The Martian (Ridley Scott, 2015)
In Ridley Scott’s The Martian, science meets Hollywood, and philosophical musings are bypassed, creating a successful end product that should appeal to many.
Mark Watney (MATT DAMON!) is left on Mars following an emergency evacuation by his crew during which he is presumed dead. And if there is anyone who a) could overcome those odds, and b) maintain viewer interest for over two hours, it is most certainly Matt Damon. He grows some potatoes from his own shit, manages to contact Earth, and something something science. My lack of scientific knowledge renders me unable to give a detailed synopsis. But according to the internet, the science is fairly accurate, and should please those more well-versed in the subject.

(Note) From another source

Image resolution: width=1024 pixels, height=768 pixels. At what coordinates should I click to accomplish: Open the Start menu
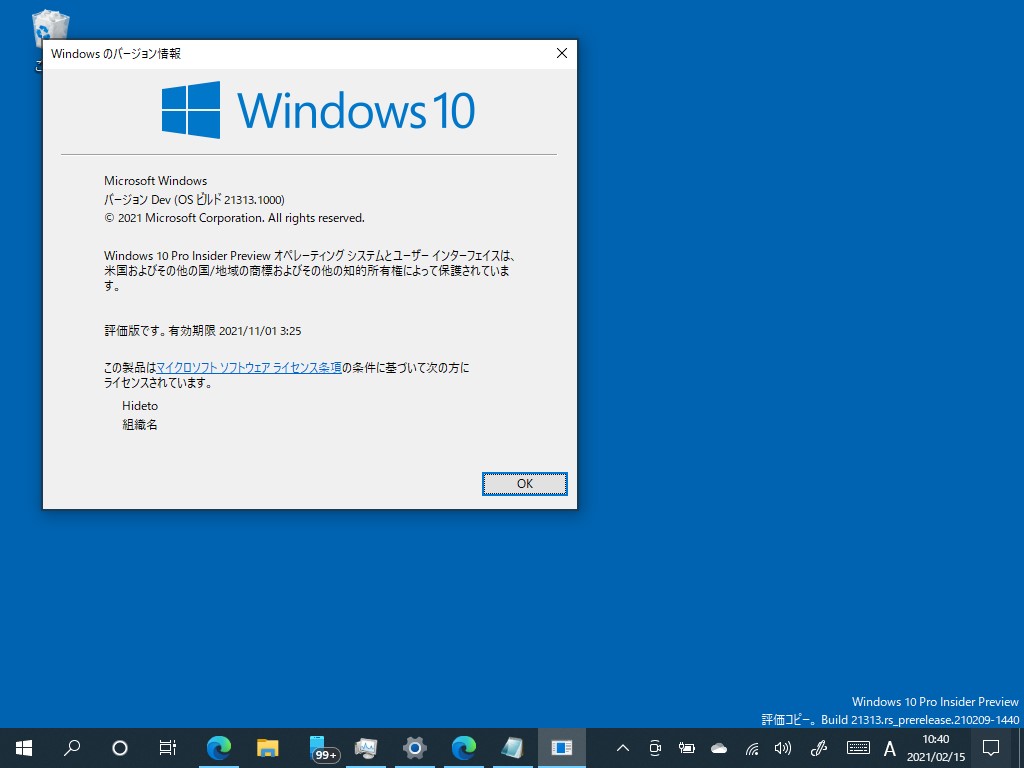(x=23, y=747)
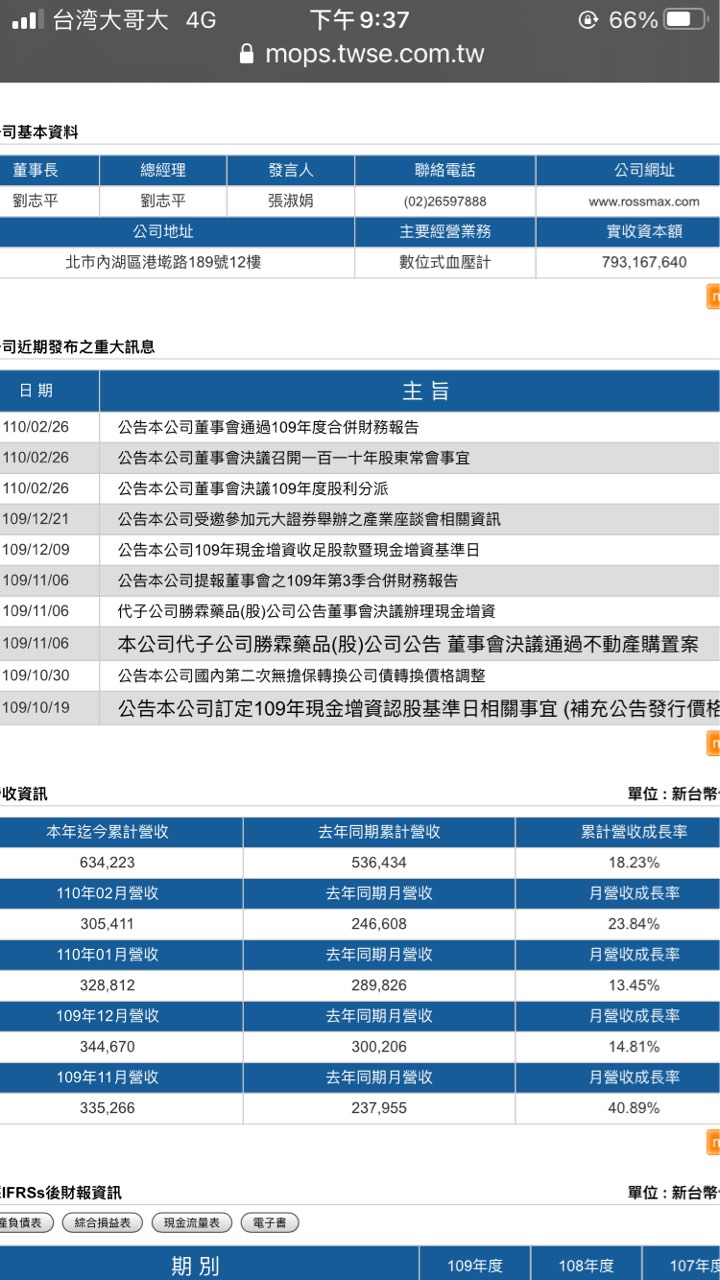
Task: Tap the phone number (02)26597888
Action: click(x=445, y=201)
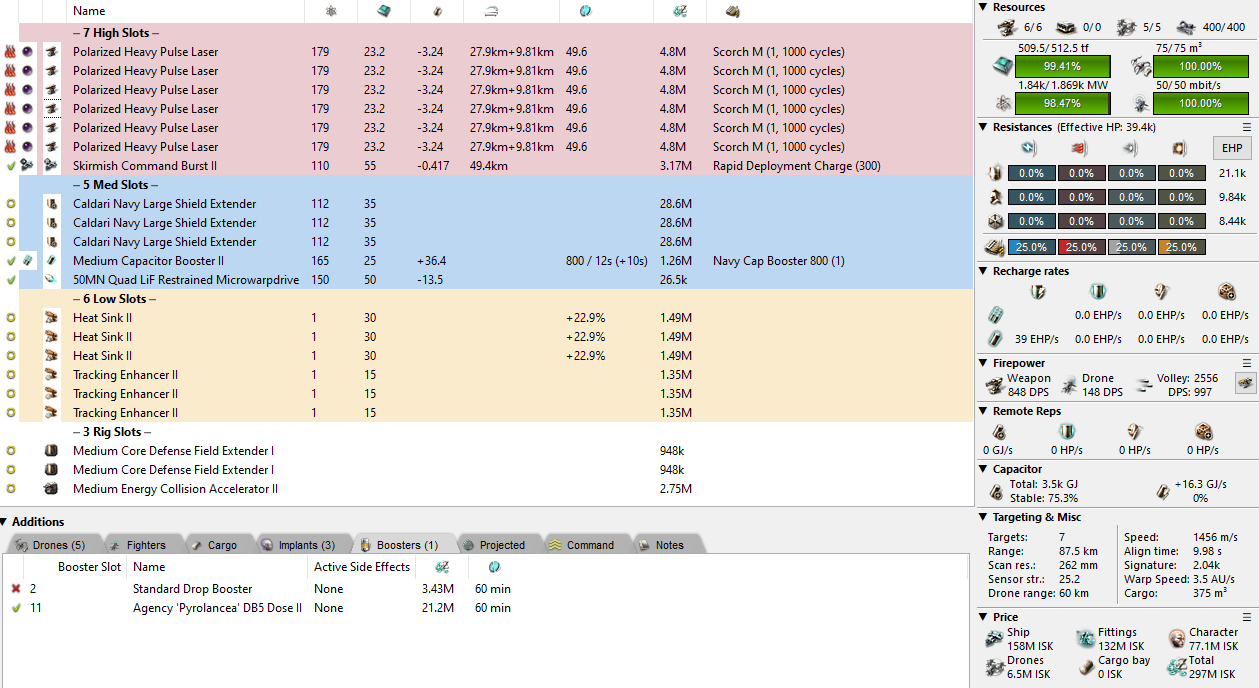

I’ll admit I was a tad concerned upon hearing this, and anticipated another Interstellar: a space film that promised excitement, but that I ultimately came out of going “What the hell just happened?” But! Despite its apparent accuracy, I was still able to enjoy The Martian. There was enough tension, humour, and Matt Damon to sustain my interest. And an excellent disco soundtrack. Although I must say I was aghast at David Bowie’s ‘Starman’ being there, and NOT ‘Life on Mars’. A missed opportunity if ever there was one!
Some have complained that The Martian is too Hollywoodized (even though it does reportedly stay quite true to Andy Weir’s book of the same name). While the formula is pretty standard (and yes, I teared up), it doesn’t dumb things down too much for a mainstream audience, and it manages to find the right balance between smart and accessible. In other words, it doesn’t go the Interstellar route of giving viewers a philosophical mindf*** and time makes a lot more sense.
So overall, The Martian didn’t make me feel as dumb as Interstellar did. Although maybe I shouldn’t sell myself short, given reports that some viewers thought The Martian was based on a true story. That just goes to show that the potential audience for this film is extremely broad. Scientists, non-scientists, the utterly clueless: there’s something for everyone.